The decision to undertake a meditation regimen is among the easiest and most difficult decisions a person can make. Meditation, once properly learned, is a very simple process. The hard part is sticking to a regimen. Whether you decide upon once, twice, or three times a day is less important than sticking to the program you set. Once you construct your schedule and begin your practice you will find all kinds of little things trying to pull you away. This what makes meditation hard.

The benefits you will reap from the practice of meditation far outweigh the effort you will put into the endeavor. Meditation is the key to obtaining an organized mind, inner balance, and spiritual awareness. Your dreams will intensify, opening links with your third eye and subconscious mind. Your perceptions will strengthen and you will be able to see beyond linear time. All improvements of the self begin with meditation. It is the foundation upon which you can build a strong spiritual presence.
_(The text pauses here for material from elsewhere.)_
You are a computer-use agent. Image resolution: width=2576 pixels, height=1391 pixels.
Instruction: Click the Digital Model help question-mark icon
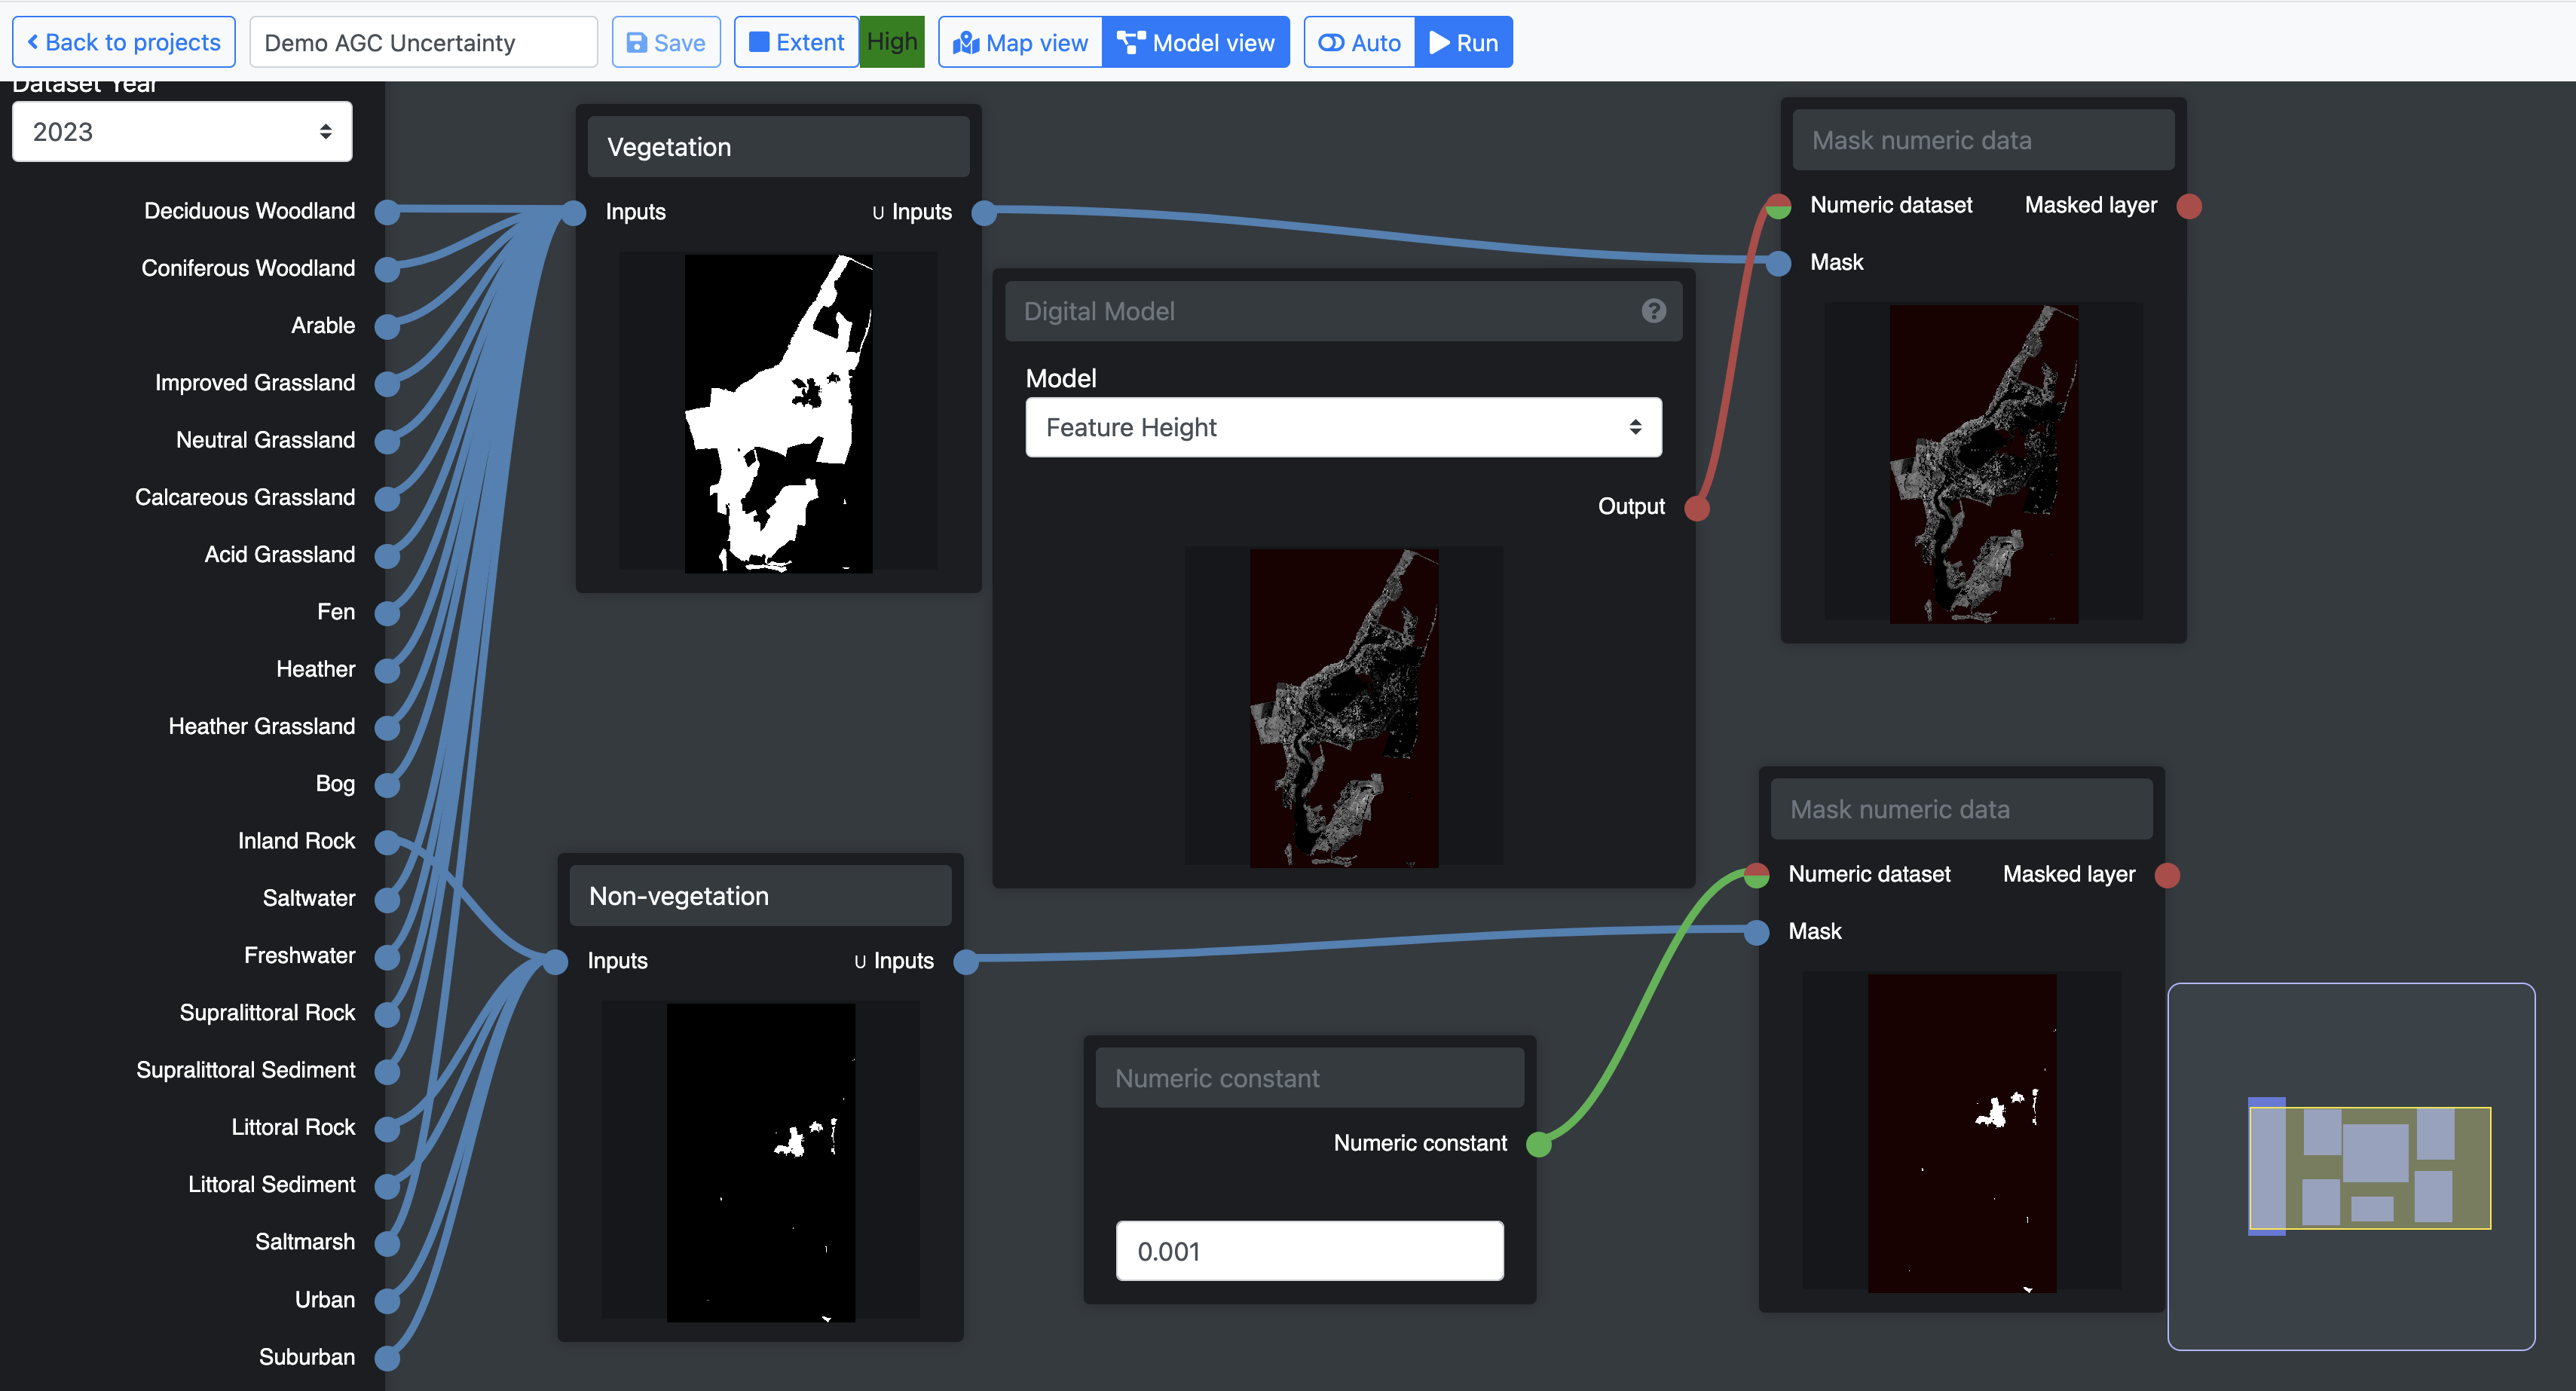pos(1653,311)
There are, quite literally, thousands of meditation practices in use today. Some will claim certain methods better than others. The simple fact is any practice is better than no practice. As you begin your meditation journey you will be exposed to many different methods. You will find some work better for you than others. In the end, you will develop your own practice that is a culmination of your experiences.

Guided meditation is for most, the easiest way to begin a regimen. Many tapes are available where the practitioner need only lay back, relax and concentrate on the audio of the tape. This method should be varied, exposing the practitioner to several different meditation tapes and methods. In time, the use of tapes should be totally eliminated from the practitioner's regimen.

In the beginning an unskilled practitioner will setup a comfortable room for their meditation sessions. Over time, reliance on this environment should be weaned. If you come to a point in your practice where focus and serenity are only attained if you are using meditation tapes along with serene music in a beautiful chamber, then you have a problem. The tapes, music, and room are doing the work, not you. The skilled practitioner can attain inner balance regardless of outside influence. The skilled practitioner can transcend the environment he or she is in and achieve supreme spiritual awareness.

Transcendence should be the goal of all meditation practitioners. When small things throw you off, you need to realize that the issue is with you and not other people. If a rude waiter enrages you, you need evaluate why such a tiny event disrupts your inner harmony. You should have the ability to transcend any situation or circumstance. If you persevere, your rewards will be great.